TITAN SHARES SOAR 4%
Shares of Titan Company rose nearly 3 percent in the early trade on Thursday as government has not hiked the import duty on gold.
The government has hiked import duty on high-end consumer items including washing machines, air conditioner, footwear, diamonds, jet fuel, car tyres, kitchen and tableware, some plastic goods, as well as suitcases as a part of its plan to get foreign funds flowing back to India and to reduce current account deficit (CAD) as it seeks to stabilise the domestic currency.
Meanwhile, the government has kept rate unchanged on import of gold.
Market Update: Shares are trading marginally higher after seeing a negative move in the first few minutes of trade. The Nifty is trading around 11,050, while the Sensex is trading flat.
The Sensex is up 39.87 points or 0.11% at 36582.14, while the Nifty is higher by 4.00 points or 0.04% at 11057.80. The market breadth is narrow as 923 shares advanced, against a decline of 697 shares, while 68 shares were unchanged.
Asian Paints, Vedanta, Titan and UltraTech Cement were the top gainers, while Yes Bank, HDFC, Indiabulls Housing and Bajaj Finance have lost the most.
Strides Pharma falls 2%
Shares of Strides Pharma fell over 2 percent amid reports that the company has received three observations by the US FDA.
According to a report on CNBC-TV18, the company’s Bengaluru unit was inspected by the US drug regulator from August 20-24.
The observations include
Procedures for cleaning and maintenance failed to include detailed description
Controlled procedures validating manufacturing process not established
Product containers don't include testing details that need to be performed
Market Opens: Equity benchmarks gave up gains within the first minute of trade and were flat. The Nifty hovered around 11,050-mark, while the Sensex was trading around 36,500-mark.
Investors are reacting to developments around customs duty hike that the government announced late on Wednesday.
Among sectors, banks are trading in the red, while IT and pharmaceuticals are trading higher. The Nifty Midcap index is down quarter of a percent.
At 09:17 hrs IST, the Sensex is down 15.4 points or 0.04% at 36526.8, while the Nifty is down 10.3 points or 0.09% at 11043.5. The market breadth is negative as 377 shares advanced, against a decline of 416 shares, while 40 shares were unchanged.
Asian Paints, Tata Motors, GAIL and Titan are the top gainers, while HDFC, Bharti Airtel, and M&M have lost the most.

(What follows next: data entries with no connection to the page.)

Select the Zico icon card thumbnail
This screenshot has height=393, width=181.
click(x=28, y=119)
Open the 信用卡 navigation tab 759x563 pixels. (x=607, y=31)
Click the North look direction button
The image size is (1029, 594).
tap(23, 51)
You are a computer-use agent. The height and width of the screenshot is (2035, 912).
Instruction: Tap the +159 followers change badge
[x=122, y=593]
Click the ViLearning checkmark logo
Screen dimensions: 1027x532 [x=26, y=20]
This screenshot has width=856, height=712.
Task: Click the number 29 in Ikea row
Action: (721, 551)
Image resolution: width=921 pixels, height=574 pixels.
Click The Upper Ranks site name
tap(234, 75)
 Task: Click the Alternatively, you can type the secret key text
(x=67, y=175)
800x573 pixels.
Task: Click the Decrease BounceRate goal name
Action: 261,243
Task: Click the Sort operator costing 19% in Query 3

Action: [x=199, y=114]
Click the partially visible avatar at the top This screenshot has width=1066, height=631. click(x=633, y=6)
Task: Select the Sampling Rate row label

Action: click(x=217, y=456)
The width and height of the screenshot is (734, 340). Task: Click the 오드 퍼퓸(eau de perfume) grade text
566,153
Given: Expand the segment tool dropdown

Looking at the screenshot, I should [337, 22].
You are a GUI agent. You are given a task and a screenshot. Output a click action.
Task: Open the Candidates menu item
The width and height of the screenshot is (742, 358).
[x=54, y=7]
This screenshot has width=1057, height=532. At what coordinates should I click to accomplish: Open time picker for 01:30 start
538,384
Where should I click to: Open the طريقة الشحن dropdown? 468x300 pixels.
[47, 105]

Market at pre-open: The benchmark indices are trading positive in the pre-opening trade with Nifty hovering around 11,150 level.
At 09:02 hrs IST, the Sensex is up 156.1 points at 36,698.4, and the Nifty up 92.9 points at 11,146.7.
Jet Airways fell 10 percent, while UltraTech Cement, Titan are the major gainers in the pre-opening trade.
US Fed raises interest rates: The US Federal Reserve raised interest rates on Wednesday and left its monetary policy outlook for the coming years largely unchanged amid steady economic growth and a strong job market.
In a policy statement that marked the end of the era of "accommodative" monetary policy, Fed policymakers lifted the benchmark overnight lending rate by a quarter of a percentage point to a range of 2.0-2.25 percent.
It still foresees another rate hike in December, three more next year, and one increase in 2020.
Asia trade mixed: Global equities ran out of steam and US bond yields fell after the Federal Reserve raised interest rates as expected, sticking to its script of gradual policy tightening with forecasts of five more rate hikes by 2020.
MSCI's broadest index of Asia-Pacific shares outside Japan dipped 0.05 percent in early trade while Japan's Nikkei fell 0.45 percent.
US markets end lower: A rally in US equities fizzled out late on Wednesday, while the US dollar rose, after the Federal Reserve raised interest rates, as expected, and flagged the end of its "accommodative" monetary policy.
With steady economic growth and a strong job market, the Fed indicated that it still foresees another rate rise in December, three more next year, and one in 2020.
The Dow Jones Industrial Average fell 106.93 points, or 0.4 percent, to 26,385.28, the S&P 500 lost 9.59 points, or 0.33 percent, to 2,905.97 and the Nasdaq Composite dropped 17.11 points, or 0.21 percent, to 7,990.37.